Data for this task below:

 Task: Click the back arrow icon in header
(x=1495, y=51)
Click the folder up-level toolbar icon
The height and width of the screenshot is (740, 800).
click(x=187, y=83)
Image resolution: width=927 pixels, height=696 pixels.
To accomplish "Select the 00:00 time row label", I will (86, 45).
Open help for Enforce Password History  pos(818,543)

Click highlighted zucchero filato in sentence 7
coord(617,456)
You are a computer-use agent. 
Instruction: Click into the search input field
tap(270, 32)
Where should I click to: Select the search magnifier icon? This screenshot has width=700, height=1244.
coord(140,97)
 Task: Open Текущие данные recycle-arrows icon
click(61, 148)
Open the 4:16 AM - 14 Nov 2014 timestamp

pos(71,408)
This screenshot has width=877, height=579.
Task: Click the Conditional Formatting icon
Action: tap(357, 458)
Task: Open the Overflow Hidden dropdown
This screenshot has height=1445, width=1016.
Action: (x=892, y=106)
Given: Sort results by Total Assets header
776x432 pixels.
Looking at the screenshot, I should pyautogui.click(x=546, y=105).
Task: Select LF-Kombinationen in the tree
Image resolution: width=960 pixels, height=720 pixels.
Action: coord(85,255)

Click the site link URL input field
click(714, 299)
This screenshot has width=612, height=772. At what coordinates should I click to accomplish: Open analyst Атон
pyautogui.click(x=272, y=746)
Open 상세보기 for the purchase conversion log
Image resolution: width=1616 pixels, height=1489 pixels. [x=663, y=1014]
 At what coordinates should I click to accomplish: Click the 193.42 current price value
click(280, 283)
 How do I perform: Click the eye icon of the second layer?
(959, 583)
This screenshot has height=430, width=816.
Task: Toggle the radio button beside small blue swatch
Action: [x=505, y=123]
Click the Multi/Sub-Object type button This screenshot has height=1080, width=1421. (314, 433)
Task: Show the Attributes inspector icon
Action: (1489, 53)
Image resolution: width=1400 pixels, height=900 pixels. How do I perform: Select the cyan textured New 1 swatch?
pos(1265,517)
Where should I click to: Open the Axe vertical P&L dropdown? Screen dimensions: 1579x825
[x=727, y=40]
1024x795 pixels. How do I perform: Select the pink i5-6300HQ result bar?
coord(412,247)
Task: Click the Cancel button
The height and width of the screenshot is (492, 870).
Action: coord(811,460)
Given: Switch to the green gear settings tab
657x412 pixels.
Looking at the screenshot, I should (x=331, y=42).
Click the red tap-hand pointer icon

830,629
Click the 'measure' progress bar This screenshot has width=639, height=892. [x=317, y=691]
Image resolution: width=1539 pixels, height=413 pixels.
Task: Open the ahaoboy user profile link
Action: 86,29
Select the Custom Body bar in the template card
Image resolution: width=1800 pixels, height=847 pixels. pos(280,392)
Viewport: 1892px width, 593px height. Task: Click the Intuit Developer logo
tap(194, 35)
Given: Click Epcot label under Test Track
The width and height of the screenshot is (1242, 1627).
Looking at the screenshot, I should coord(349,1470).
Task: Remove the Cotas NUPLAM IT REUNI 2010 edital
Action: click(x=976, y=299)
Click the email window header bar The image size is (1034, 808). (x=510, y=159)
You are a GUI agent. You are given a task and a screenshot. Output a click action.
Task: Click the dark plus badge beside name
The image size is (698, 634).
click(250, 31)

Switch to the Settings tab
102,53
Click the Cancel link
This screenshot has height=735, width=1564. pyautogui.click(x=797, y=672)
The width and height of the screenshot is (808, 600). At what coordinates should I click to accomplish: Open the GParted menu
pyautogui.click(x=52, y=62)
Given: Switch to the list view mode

End of Data for this task.

Activity: Line by line, the data should be returned exactly as written.

Exercise result:
 Task: Click the back arrow icon in header
(x=1495, y=51)
Click the folder up-level toolbar icon
The height and width of the screenshot is (740, 800).
click(x=187, y=83)
Image resolution: width=927 pixels, height=696 pixels.
To accomplish "Select the 00:00 time row label", I will (86, 45).
Open help for Enforce Password History  pos(818,543)

Click highlighted zucchero filato in sentence 7
coord(617,456)
You are a computer-use agent. 
Instruction: Click into the search input field
tap(270, 32)
Where should I click to: Select the search magnifier icon? This screenshot has width=700, height=1244.
coord(140,97)
 Task: Open Текущие данные recycle-arrows icon
click(61, 148)
Open the 4:16 AM - 14 Nov 2014 timestamp

pos(71,408)
This screenshot has width=877, height=579.
Task: Click the Conditional Formatting icon
Action: tap(357, 458)
Task: Open the Overflow Hidden dropdown
This screenshot has height=1445, width=1016.
Action: (x=892, y=106)
Given: Sort results by Total Assets header
776x432 pixels.
Looking at the screenshot, I should pyautogui.click(x=546, y=105).
Task: Select LF-Kombinationen in the tree
Image resolution: width=960 pixels, height=720 pixels.
Action: coord(85,255)

Click the site link URL input field
click(714, 299)
This screenshot has width=612, height=772. At what coordinates should I click to accomplish: Open analyst Атон
pyautogui.click(x=272, y=746)
Open 상세보기 for the purchase conversion log
Image resolution: width=1616 pixels, height=1489 pixels. [x=663, y=1014]
 At what coordinates should I click to accomplish: Click the 193.42 current price value
click(280, 283)
 How do I perform: Click the eye icon of the second layer?
(959, 583)
This screenshot has height=430, width=816.
Task: Toggle the radio button beside small blue swatch
Action: [x=505, y=123]
Click the Multi/Sub-Object type button This screenshot has height=1080, width=1421. (314, 433)
Task: Show the Attributes inspector icon
Action: (1489, 53)
Image resolution: width=1400 pixels, height=900 pixels. How do I perform: Select the cyan textured New 1 swatch?
pos(1265,517)
Where should I click to: Open the Axe vertical P&L dropdown? Screen dimensions: 1579x825
[x=727, y=40]
1024x795 pixels. How do I perform: Select the pink i5-6300HQ result bar?
coord(412,247)
Task: Click the Cancel button
The height and width of the screenshot is (492, 870).
Action: coord(811,460)
Given: Switch to the green gear settings tab
657x412 pixels.
Looking at the screenshot, I should (x=331, y=42).
Click the red tap-hand pointer icon

830,629
Click the 'measure' progress bar This screenshot has width=639, height=892. [x=317, y=691]
Image resolution: width=1539 pixels, height=413 pixels.
Task: Open the ahaoboy user profile link
Action: 86,29
Select the Custom Body bar in the template card
Image resolution: width=1800 pixels, height=847 pixels. pos(280,392)
Viewport: 1892px width, 593px height. Task: Click the Intuit Developer logo
tap(194, 35)
Given: Click Epcot label under Test Track
The width and height of the screenshot is (1242, 1627).
Looking at the screenshot, I should coord(349,1470).
Task: Remove the Cotas NUPLAM IT REUNI 2010 edital
Action: click(x=976, y=299)
Click the email window header bar The image size is (1034, 808). (x=510, y=159)
You are a GUI agent. You are given a task and a screenshot. Output a click action.
Task: Click the dark plus badge beside name
The image size is (698, 634).
click(250, 31)

Switch to the Settings tab
102,53
Click the Cancel link
This screenshot has height=735, width=1564. pyautogui.click(x=797, y=672)
The width and height of the screenshot is (808, 600). At what coordinates should I click to accomplish: Open the GParted menu
pyautogui.click(x=52, y=62)
Given: Switch to the list view mode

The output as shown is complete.